В конце концов, продолжая давиться смехом, я снова ухватил его под мышки и сумел подтащить почти к самому берегу. Здесь я оставил его и выбрался на сушу, чем и вызвал новый взрыв истерии.
— Не уходить! Не уходить! — в панике завопил граф. — Я погрузился. Не уходить!
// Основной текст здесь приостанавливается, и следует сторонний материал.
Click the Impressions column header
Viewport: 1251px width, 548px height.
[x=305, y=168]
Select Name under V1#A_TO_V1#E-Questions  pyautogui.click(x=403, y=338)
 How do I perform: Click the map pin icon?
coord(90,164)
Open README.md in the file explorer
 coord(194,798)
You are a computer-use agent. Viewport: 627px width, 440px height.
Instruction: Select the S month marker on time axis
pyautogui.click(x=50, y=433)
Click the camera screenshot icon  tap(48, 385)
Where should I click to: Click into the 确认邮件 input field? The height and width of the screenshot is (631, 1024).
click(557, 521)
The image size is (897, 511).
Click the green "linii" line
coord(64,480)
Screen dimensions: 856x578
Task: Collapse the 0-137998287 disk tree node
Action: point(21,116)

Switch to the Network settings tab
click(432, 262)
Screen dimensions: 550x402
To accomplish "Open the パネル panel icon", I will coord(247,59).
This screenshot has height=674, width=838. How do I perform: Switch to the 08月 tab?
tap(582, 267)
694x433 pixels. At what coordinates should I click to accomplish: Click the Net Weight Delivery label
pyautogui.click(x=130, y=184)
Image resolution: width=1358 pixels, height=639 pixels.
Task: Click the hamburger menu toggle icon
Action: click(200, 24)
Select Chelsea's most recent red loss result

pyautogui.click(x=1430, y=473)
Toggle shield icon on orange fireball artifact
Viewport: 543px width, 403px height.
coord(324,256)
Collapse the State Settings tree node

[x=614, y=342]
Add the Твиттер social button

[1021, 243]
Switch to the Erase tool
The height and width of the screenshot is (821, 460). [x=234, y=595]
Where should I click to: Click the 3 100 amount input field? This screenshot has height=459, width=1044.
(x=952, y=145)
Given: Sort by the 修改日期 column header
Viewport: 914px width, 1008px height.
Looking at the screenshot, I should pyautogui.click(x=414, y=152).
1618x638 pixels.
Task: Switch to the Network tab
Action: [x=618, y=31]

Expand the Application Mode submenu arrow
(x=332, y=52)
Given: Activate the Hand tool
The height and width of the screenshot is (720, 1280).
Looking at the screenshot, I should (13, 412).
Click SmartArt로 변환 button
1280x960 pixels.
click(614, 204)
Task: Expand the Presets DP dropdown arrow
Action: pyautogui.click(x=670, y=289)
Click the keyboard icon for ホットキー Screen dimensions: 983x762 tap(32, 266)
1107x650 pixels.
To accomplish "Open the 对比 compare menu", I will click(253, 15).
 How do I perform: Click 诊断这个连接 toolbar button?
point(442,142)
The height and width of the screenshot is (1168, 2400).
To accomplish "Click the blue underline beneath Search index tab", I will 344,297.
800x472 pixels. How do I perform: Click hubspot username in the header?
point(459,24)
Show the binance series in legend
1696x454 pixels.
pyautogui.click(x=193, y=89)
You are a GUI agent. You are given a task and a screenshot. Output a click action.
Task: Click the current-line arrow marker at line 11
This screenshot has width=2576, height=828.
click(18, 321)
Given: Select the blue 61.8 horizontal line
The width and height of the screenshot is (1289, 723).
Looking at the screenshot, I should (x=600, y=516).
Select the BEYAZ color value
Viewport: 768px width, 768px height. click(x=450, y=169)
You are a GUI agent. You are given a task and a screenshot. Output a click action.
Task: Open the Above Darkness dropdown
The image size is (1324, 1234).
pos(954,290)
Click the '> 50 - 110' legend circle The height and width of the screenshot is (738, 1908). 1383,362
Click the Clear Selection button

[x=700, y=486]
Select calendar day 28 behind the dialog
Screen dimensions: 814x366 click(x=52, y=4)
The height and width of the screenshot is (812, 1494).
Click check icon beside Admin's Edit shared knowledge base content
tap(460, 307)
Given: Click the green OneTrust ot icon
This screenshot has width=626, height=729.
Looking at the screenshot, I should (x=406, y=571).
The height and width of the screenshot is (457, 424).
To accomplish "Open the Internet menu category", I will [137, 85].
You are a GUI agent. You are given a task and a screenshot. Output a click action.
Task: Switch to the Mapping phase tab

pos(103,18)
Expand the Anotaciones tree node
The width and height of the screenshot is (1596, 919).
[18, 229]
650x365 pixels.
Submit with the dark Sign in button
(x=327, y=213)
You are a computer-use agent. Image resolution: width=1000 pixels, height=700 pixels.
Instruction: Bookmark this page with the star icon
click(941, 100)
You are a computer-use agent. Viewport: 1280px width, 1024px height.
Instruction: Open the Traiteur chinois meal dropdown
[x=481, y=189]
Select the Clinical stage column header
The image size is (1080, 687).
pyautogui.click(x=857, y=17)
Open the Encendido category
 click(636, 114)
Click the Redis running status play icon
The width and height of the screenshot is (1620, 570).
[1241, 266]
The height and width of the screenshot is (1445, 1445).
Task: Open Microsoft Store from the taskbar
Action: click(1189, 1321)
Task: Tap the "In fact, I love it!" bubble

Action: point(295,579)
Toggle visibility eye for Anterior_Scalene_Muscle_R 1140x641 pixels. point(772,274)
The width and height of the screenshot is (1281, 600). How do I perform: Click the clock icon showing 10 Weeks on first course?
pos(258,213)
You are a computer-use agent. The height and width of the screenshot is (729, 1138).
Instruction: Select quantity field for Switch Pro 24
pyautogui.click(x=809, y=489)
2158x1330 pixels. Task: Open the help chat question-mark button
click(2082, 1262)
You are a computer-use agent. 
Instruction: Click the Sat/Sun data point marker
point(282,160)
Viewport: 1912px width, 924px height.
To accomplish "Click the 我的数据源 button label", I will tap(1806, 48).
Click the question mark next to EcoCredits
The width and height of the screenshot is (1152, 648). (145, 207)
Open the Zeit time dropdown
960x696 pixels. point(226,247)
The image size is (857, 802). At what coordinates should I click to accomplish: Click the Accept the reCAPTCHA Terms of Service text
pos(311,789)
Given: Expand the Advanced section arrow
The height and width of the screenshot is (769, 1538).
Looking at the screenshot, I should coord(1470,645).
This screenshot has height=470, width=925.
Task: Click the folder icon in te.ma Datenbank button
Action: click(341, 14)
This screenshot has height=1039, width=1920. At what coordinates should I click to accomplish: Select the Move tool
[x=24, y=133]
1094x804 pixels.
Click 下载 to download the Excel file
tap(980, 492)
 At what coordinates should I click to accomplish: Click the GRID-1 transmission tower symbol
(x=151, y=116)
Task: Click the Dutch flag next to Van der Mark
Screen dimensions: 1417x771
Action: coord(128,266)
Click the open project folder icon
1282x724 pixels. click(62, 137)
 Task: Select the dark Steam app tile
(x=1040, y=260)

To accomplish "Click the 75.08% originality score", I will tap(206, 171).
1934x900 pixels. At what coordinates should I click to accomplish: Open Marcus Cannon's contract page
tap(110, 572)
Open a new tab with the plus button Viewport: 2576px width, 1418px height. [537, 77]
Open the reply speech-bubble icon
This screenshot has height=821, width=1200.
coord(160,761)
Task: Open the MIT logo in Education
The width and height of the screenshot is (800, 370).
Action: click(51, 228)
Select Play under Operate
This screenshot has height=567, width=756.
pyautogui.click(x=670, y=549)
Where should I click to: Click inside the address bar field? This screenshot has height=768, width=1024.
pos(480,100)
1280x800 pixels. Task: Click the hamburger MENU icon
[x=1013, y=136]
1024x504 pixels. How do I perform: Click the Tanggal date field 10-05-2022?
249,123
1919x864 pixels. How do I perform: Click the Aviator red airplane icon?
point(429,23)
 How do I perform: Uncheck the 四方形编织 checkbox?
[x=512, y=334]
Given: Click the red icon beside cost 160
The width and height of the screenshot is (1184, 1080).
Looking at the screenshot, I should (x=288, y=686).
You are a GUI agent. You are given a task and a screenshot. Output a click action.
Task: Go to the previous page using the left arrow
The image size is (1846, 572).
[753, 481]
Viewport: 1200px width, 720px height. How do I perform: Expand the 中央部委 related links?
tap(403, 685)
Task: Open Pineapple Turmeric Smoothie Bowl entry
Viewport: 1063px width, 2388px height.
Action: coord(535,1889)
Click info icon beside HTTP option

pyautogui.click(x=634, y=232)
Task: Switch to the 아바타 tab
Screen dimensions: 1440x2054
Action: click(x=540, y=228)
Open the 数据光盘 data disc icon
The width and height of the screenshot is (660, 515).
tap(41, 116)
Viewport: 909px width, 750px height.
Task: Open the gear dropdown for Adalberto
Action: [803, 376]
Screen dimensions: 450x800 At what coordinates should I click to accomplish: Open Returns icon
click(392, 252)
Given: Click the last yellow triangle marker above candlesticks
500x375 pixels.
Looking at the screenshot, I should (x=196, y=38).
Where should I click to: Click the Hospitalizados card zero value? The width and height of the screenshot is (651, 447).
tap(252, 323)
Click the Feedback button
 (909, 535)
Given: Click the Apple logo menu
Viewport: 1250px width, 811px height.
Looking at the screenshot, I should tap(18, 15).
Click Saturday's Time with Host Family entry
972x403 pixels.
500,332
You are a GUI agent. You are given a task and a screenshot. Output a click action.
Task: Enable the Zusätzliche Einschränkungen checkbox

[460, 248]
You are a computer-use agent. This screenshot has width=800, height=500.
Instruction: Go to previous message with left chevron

Не обращая внимания на его крики, я высмотрел вблизи несколько самых высоких стеблей бамбука и пригнул их к земле один за другим. Они потрескивали, но не ломались, и я развернул их к графу так, что получилось нечто вроде зеленого мостика между ним и сушей. Следуя моим указаниям, он повернулся на живот и стал подтягиваться за стебли, пока не добрался до берега. Когда он наконец выпрямился на дрожащих ногах, вид у него был такой, точно его от пояса вниз облили жидким шоколадом. Зная, что вязкий ил мгновенно высыхает, я предложил графу почистить его бамбуковой щепочкой. Он вонзил в меня убийственный взгляд и яростно выпалил:
— Espece de con!
Слабое знание языка не позволяло мне уразуметь смысл сего речения, но, судя по жару, с каким оно было произнесено, его стоило сохранить в памяти.
Мы зашагали домой. Граф кипел от ядовитой злобы. Как я и предполагал, ил на его брюках высох со сказочной быстротой; казалось, ноги графа обтянуты светло-коричневой мозаикой. Если глядеть со спины, сходство с бронированной кормой индийского носорога было так велико, что я чуть снова не расхохотался.